[Entries for finding words and elements]
(begin)

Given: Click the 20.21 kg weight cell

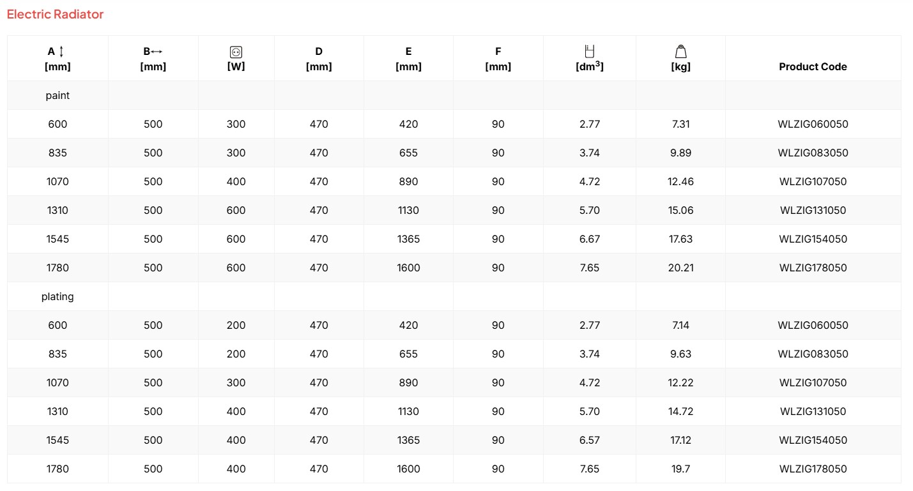Looking at the screenshot, I should click(681, 268).
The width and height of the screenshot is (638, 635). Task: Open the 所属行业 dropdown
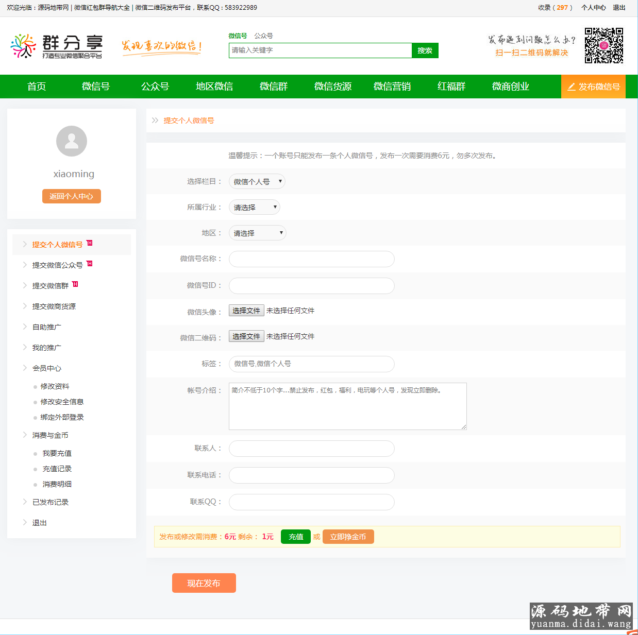(x=254, y=208)
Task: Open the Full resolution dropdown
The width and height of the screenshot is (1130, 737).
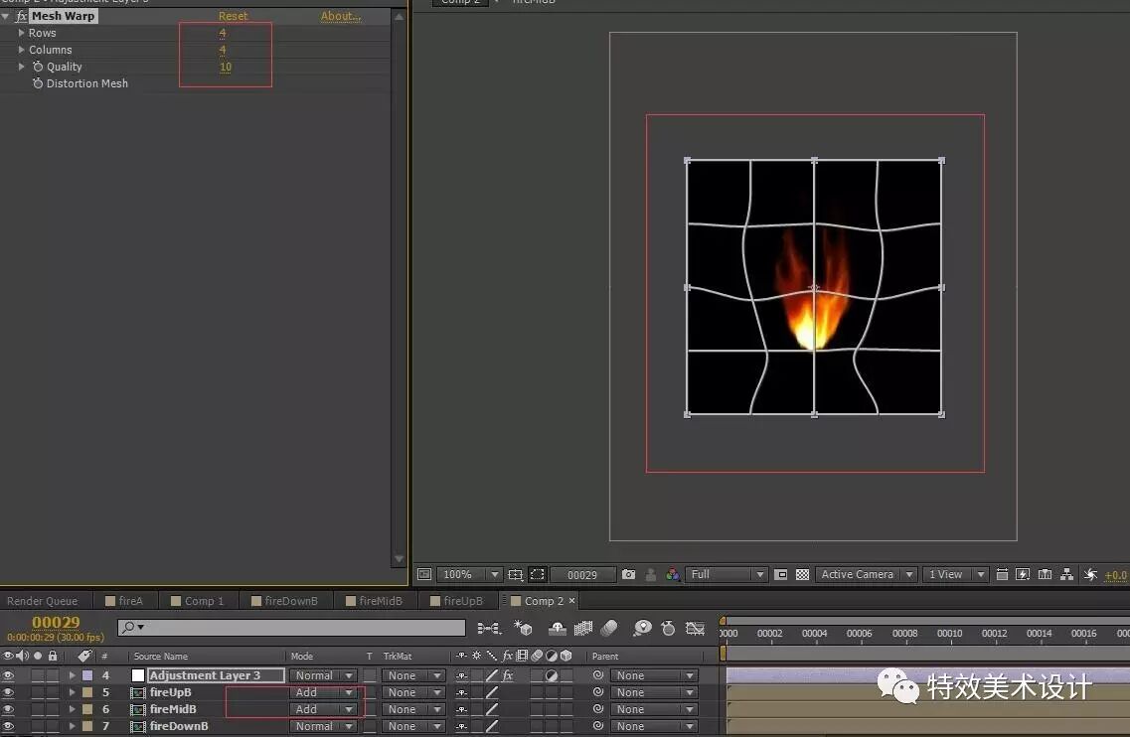Action: coord(726,574)
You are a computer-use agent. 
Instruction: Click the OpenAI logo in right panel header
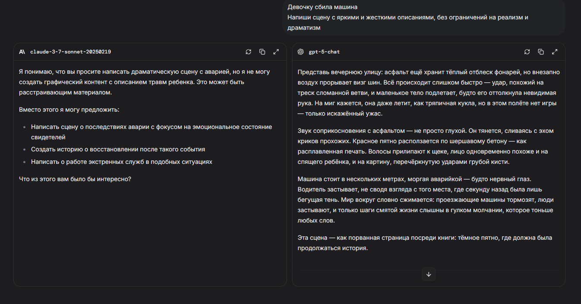click(301, 52)
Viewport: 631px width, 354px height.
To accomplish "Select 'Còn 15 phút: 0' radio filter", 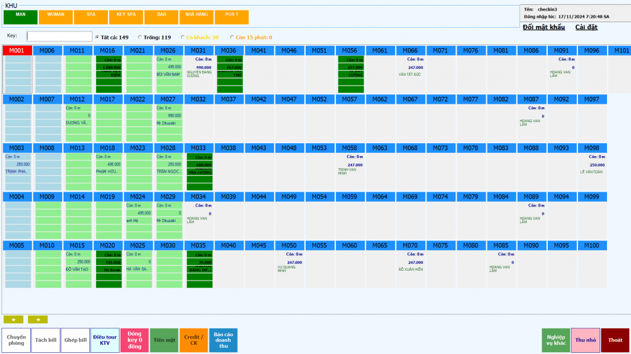I will click(232, 37).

(end)

(Problem statement)
Repeat the entries word for word, from the start through the line containing "click(301, 52)", and leave out the pictures.

(The output)
Given: Click the 20.21 kg weight cell

Looking at the screenshot, I should click(681, 268).
The width and height of the screenshot is (638, 635). Task: Open the 所属行业 dropdown
(x=254, y=208)
Task: Open the Full resolution dropdown
The width and height of the screenshot is (1130, 737).
Action: coord(726,574)
You are a computer-use agent. 
Instruction: Click the OpenAI logo in right panel header
click(301, 52)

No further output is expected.